We estimate the quantity of free (non-absorbed) electrolyte in the cell via mass balance — comparing as-received cell mass, drained mass, and dried component masses. Where possible, we recover a sample of the electrolyte for compositional analysis. This estimate feeds directly into wetting and transport assumptions in the models and helps explain differences in rate capability, aging, and safety between otherwise similar cells.

Acculon Labs’ ACE Protocol can rapidly help you identify the right cell for your application in a matter of weeks, not months.

Learn more about how we can help you with your battery testing needs!

Internal Construction & Weld Notes

We document the mechanical and assembly details of the cell:

Tab welds: Weld type (ultrasonic, laser), geometry, placement, and visual condition at the tab-to-collector and tab-to-terminal joints.

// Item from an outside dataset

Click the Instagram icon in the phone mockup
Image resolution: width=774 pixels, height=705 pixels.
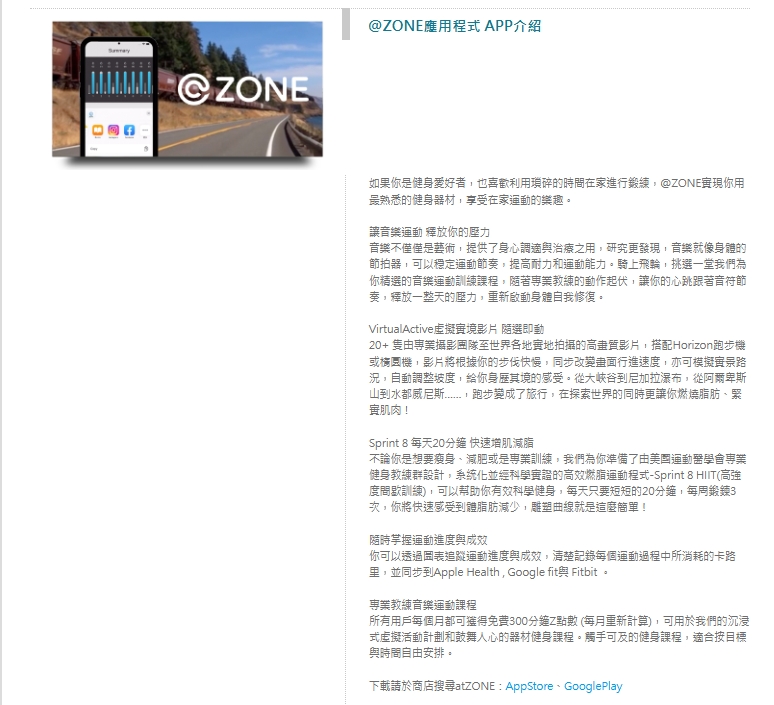[114, 130]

– Can, header, and seal: Crimp/case weld geometry, gasket condition, CID and vent mechanisms.

– Internal layout: Tab routing, insulating tapes, mandrel or center pin, and any structural adhesives.

– Coating condition: Uniformity of the active material, edge effects, and defects such as streaks, craters, agglomerates, or thin spots.

– Contamination: Any particulates or debris observed during disassembly.

All of the above is captured with high-resolution photography at each disassembly step so that findings are auditable.

Sample Preparation for Advanced Characterization

Teardown also produces the samples required for the advanced material level characterization if needed. Materials are handled, labeled, and stored under an inert atmosphere when required by the chemistry. Prepared samples typically feed into:

– SEM / FIB-SEM for surface morphology, cross-sections, and composite electrode structure.

– Porosimetry (mercury intrusion or gas adsorption) for porosity and pore size distribution.

– Elemental analysis (ICP-OES, EDS, XRF) for electrode stoichiometry and trace contaminants.

– XRD for crystal structure and phase identification.

– GC/LC on recovered electrolyte for solvent, salt, and additive composition.

Observations vs. Industry Practice

Every measurement and observation is recorded against known benchmarks for the cell’s chemistry and format: typical overhang values, expected coating uniformity, standard weld geometries, and reasonable mass ratios. Deviations are flagged in the report — whether they reflect cost-cutting, a manufacturing issue, or a deliberate design choice worth understanding.

The Output

The teardown deliverable is a structured dataset: dimensions, masses, free electrolyte estimate, photographic record of internal construction and welds, prepared samples, and observations benchmarked against industry practice.

Are you working from supplier datasheets alone, or do you have measured inputs for the cells you are actually using?